Internet stocks, biotechs, small caps, art…what’s next?
Overall, the eight retailers tracked by Thomson Reuters posted a 6% increase in April same-store sales. Thomson Reuters had projected the companies to record 2.8% growth versus a 4.3% increase a year earlier.
For March-April together, including Easter in both years, retailers reported 4.1% growth, up from 3.5% a year earlier.
Weekly chain store sales are up 2.3% Y/Y for the 4 weeks ended May 3rd, up from +1.5% for the 4 weeks ended March 29.
Economists See Growth Rebound The U.S. economy is speeding ahead this quarter—perhaps growing faster than 4%—as the recovery gets back on track after a winter when growth slowed to a crawl, according to The Wall Street Journal’s latest survey of 48 economists.
(…) the consensus forecast is for annualized real growth in gross domestic product of 3.3%, better than the 3% pace projected in the April survey. (…) Nine in the Journal’s survey are forecasting second-quarter growth of 4% or better. (…)
A big downside risk, cited by nearly 42% of those who answered the question, is an international shock. The negative risks include further slowing in China and the continuing conflict in Russia and Ukraine. “Geopolitical concerns could lead once again to defensive behavior” among businesses, said Lou Crandall of Wrightson ICAP.
However, if sanctions against Moscow trigger a Russian recession, the forecasters don’t expect it to have a large impact on global growth. The group gave odds of 33% that a Russian downturn would have a noticeable effect on European economies and only a 16% probability that it would have an effect on the global economy.
Draghi Says ECB May Take Action in June The European Central Bank sent an unusually strong signal that it would likely cut interest rates or take other stimulus measures at its June meeting to combat too-low inflation.

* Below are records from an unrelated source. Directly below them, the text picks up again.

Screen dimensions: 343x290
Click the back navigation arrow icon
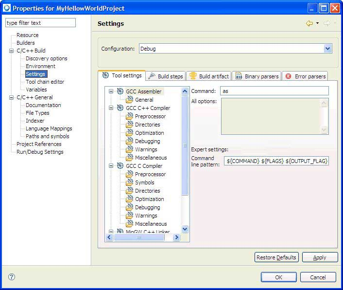[309, 23]
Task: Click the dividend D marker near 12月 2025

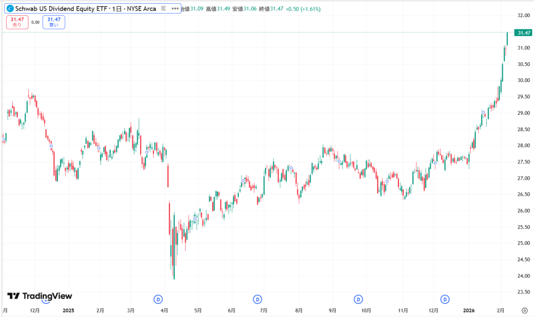Action: tap(445, 299)
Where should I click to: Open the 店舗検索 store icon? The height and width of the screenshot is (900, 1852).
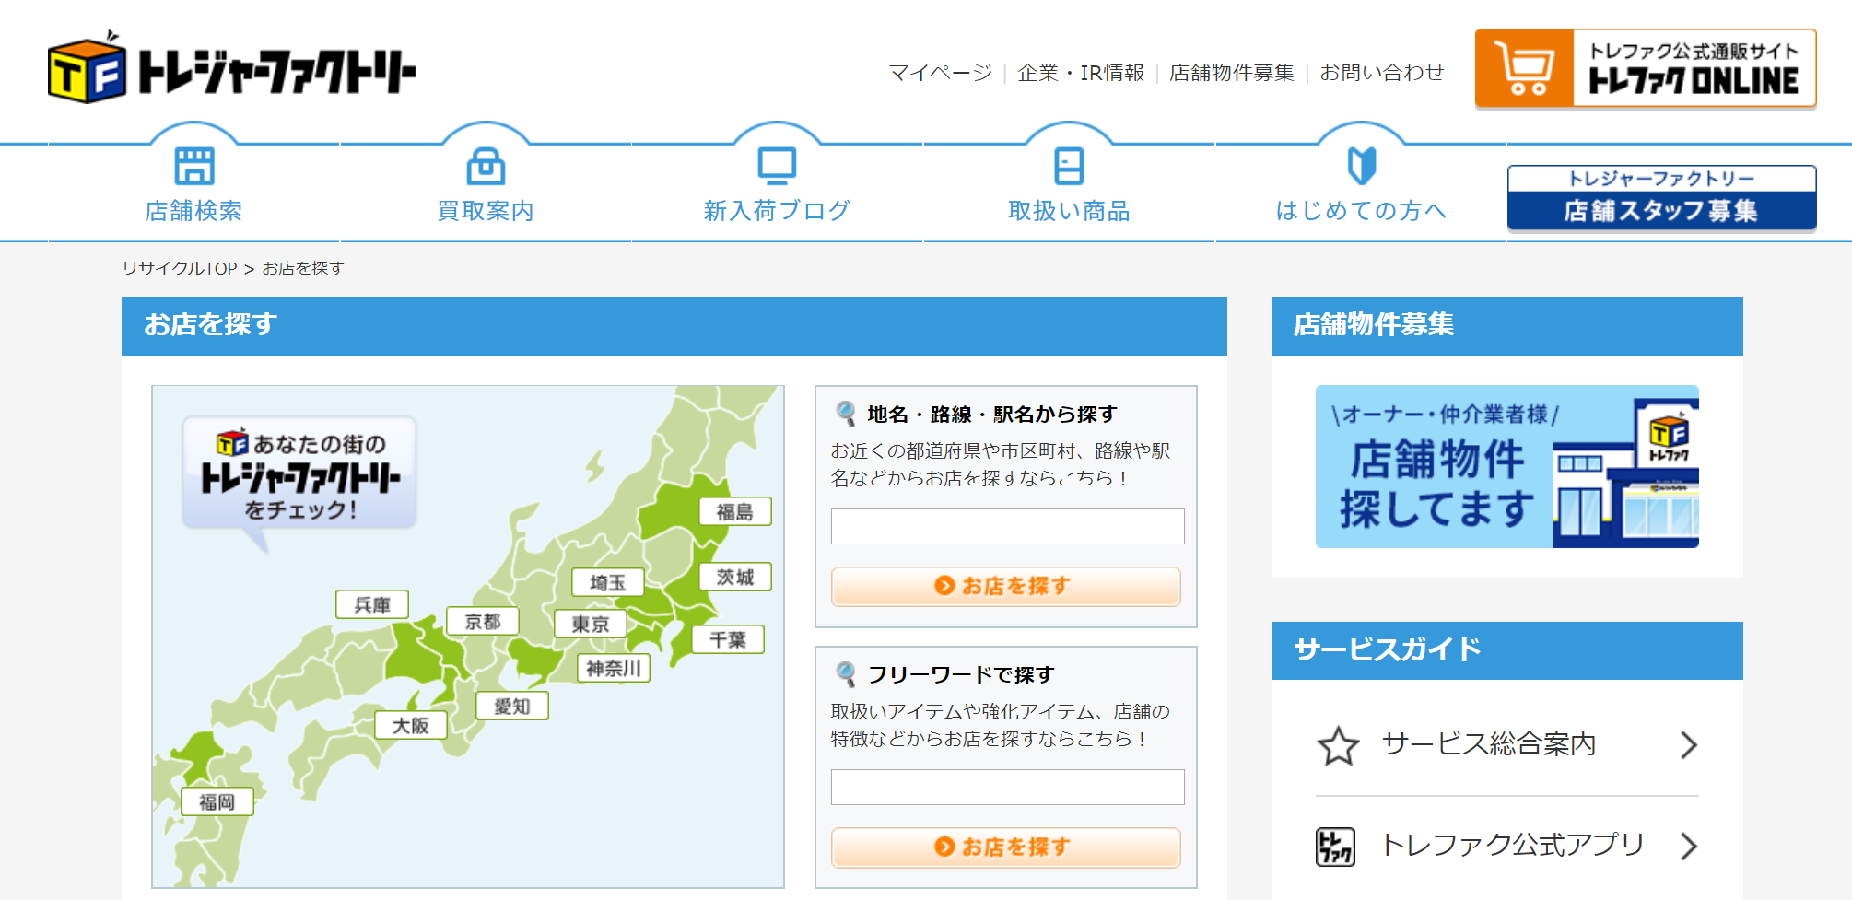[193, 167]
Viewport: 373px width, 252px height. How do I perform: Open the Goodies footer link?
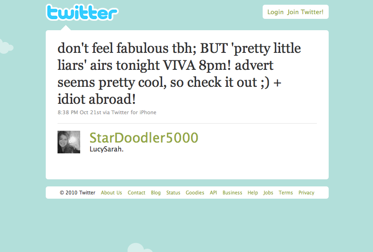[195, 193]
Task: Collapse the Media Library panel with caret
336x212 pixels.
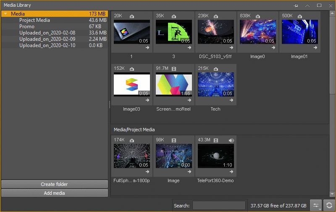Action: (x=307, y=5)
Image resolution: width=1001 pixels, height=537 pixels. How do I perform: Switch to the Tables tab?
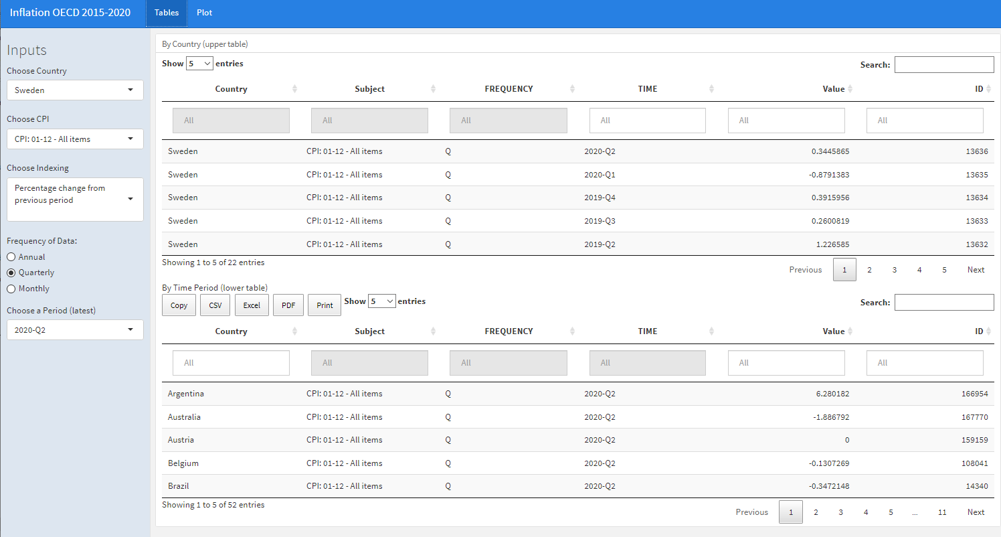pyautogui.click(x=167, y=13)
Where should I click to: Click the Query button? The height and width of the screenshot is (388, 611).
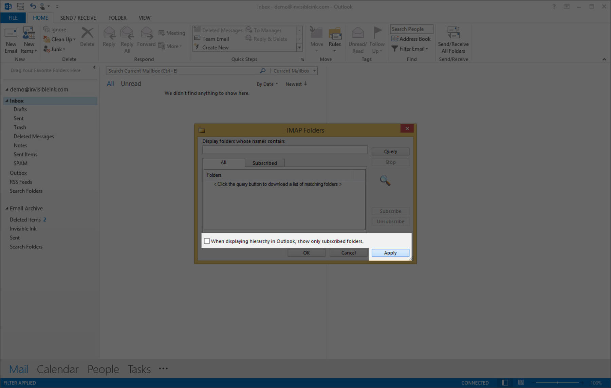[390, 152]
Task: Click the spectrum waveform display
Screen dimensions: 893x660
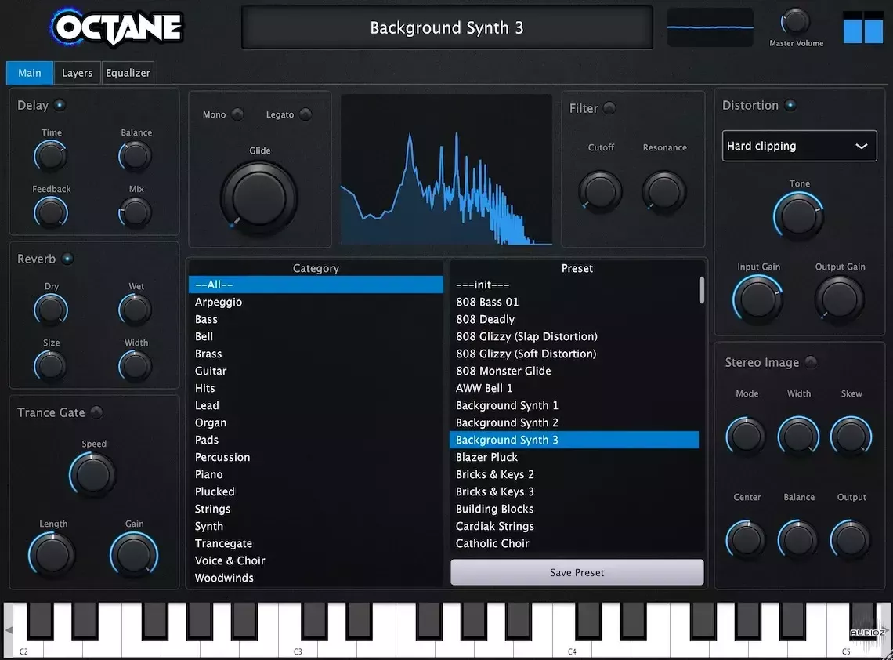Action: click(447, 169)
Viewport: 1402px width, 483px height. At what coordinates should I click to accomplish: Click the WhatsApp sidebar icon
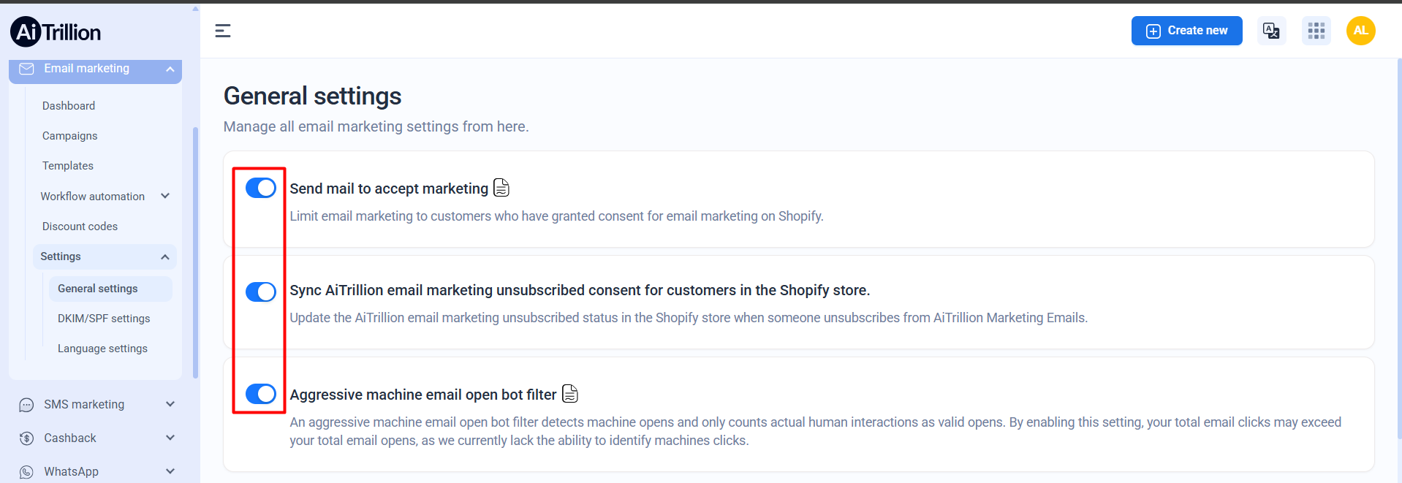pyautogui.click(x=27, y=472)
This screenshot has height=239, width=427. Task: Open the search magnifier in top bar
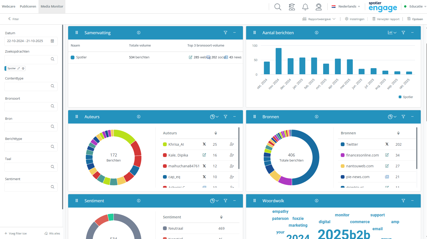click(278, 7)
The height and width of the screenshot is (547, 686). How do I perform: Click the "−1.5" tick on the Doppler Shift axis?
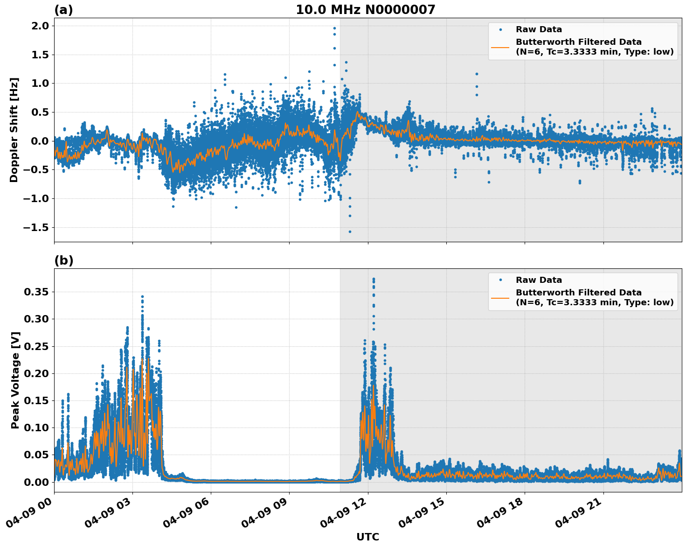35,227
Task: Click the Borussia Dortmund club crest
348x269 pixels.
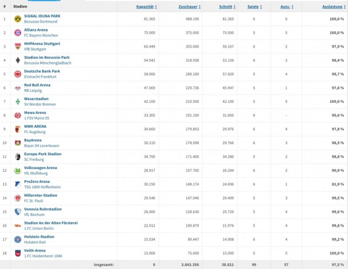Action: click(x=18, y=19)
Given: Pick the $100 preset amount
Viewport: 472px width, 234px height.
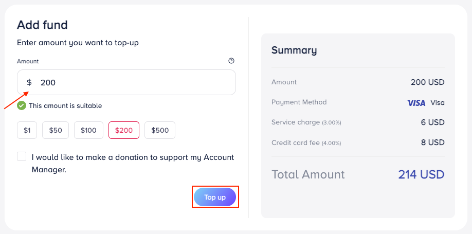Looking at the screenshot, I should 88,130.
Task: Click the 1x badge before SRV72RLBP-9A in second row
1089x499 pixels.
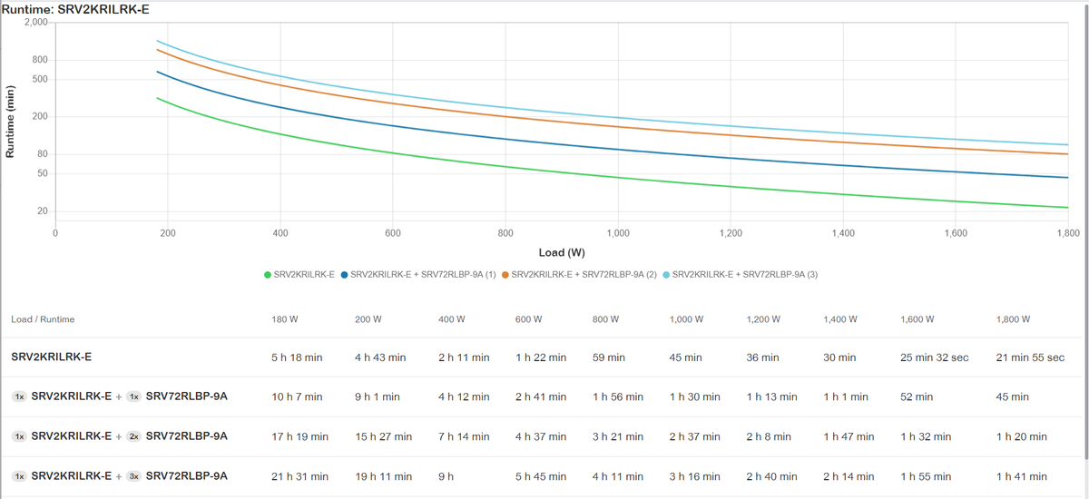Action: (x=132, y=396)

The European Central Bank sent an unusually strong signal Thursday that it would likely cut interest rates or take other stimulus measures in June to combat the too-low inflation that threatens Europe’s fitful recovery.
“The governing council is comfortable with acting next time,” European Central Bank President Mario Draghi said, referring to the bank’s scheduled meeting next month, after the ECB’s decision Thursday to hold its key interest rates unchanged at record lows.
Mr. Draghi’s declaration—which sent the euro tumbling—was notable for its bluntness and, once again, underscored the ECB president’s ability to use talk to move markets before resorting to policy measures that other central banks have taken. His boldness was reminiscent of his July 2012 pledge to do “whatever it takes” to save the euro, a vow now credited with changing the course of Europe’s debt crisis without the central bank having to tap a then-newly created bond-buying program.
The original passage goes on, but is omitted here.